There are 2 main ways Varnish caches your data:
- to memory (with the malloc storage config)
- to disk (with the file storage config)
As Kristian explains in a best practices post, you get better performance with #1 if your cache size fits in RAM. With either method the most accessed objects end-up in RAM. While the malloc method puts everything in RAM and the kernel swaps it out to disk, the file storage method puts everything in disk and the kernel caches it in memory.
We have been using the file storage for a little more than 3 months on servers with 16GB of RAM and a file storage of 30GB. Recently, because of an application configuration error, the size of the cache grew from its usual maximum of 6GB to 20GB+.
Since the system only has 16GB, the kernel now needs to choose which pages to keep in RAM. When a dirty mmap'ed page needs to be released the kernel will write the changes to disk before doing so. More than that, the linux kernel will proactively write dirty mmap'ed pages to disk.
On a Varnish server with this setup or any other application that uses mmap() for large files, the situation translates to constant disk activity.
At some point the varnish worker process will be blocked by a kernel IO call. The Varnish manager process, with no way to tell what's happening to the child, believes it has stopped responding and kills it. The log entries below are typical:
00:30:10.395590 varnishd[22919]: Child (22920) not responding to ping, killing it.
00:30:10.395622 varnishd[22919]: Child (22920) not responding to ping, killing it.
00:30:10.417309 varnishd[22919]: Child (22920) died signal=3
At this point you lose your cached data and the system goes back to normal. After some time, the size of the cache will grow to be larger than your server's RAM again, repeating the kill-restart cycle.
You could choose to give the client more time to respond to the manager process' ping requests. This is done by increasing the default value of cli_timeout from 10 seconds (e.g. varnish -p cli_timeout=20) but this is merely masking the issue. The real issue is that the Linux kernel is busy writing dirty pages to disk.

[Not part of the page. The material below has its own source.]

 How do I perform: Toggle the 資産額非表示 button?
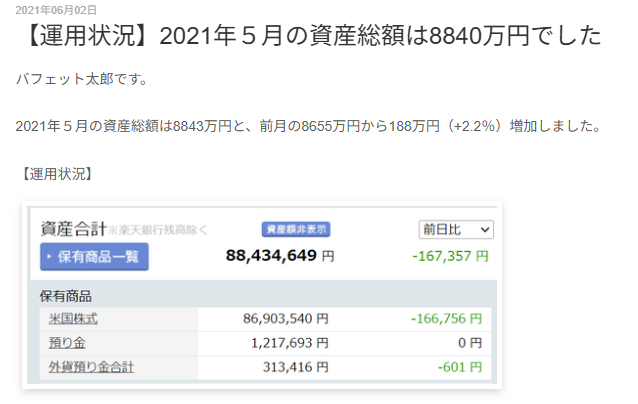(x=295, y=229)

There are parameters you can use to control how much time the kernel spends writing dirty mmap pages to disk. I have spent some time fine-tuning the parameters below with little results:
/proc/sys/vm/dirty_writeback_centisecs
/proc/sys/vm/dirty_ratio
/proc/sys/vm/dirty_background_ratio
In RHEL 5.x kernels you can completely disable committing changes to mmap'ed files:
echo 0 > /proc/sys/vm/flush_mmap_pages
Short of reducing the file storage size to fit in RAM, this is the best solution I found so far. Be aware that using this with the upcoming persistent storage in Varnish is a really bad idea as you risk serving corrupt and/or stale data. This is only acceptable because the mmap'ed data, in this setup, is superfluous: varnish throws away the cache on restart and it can always fetch the object from the backend.
I have asked Red Hat if they plan to keep the flush_mmap_pages setting in RHEL 6 but haven't received a response yet. They did, however, confirm that msync() calls are honoured and dirty pages being evicted from RAM are committed to disk.
1 comment:
Have you tried the simple cache in nginx? Would be interested in hearing your results.
It's using the file system for storing individual objects, thus side-stepping the whole issue of allocating a big honk of memory and having to use a hoard of threads to scale. I read somewhere that Varnish is using the big honk to avoid the overhead of the file system, but actually nginx is faster at caching than Varnish in my simple tests.
Of course, relying on the disk is only ever going to work if you only need it sporadically, if you have a constant high rate of random writes on a spinning disk, you're toast no matter what you do. I guess an intelligent cache would try to detect this and start throwing away objects rather than saving them. nginx has a simple proxy_cache_min_uses you can set to at least catch a simple each-object-is-different problem.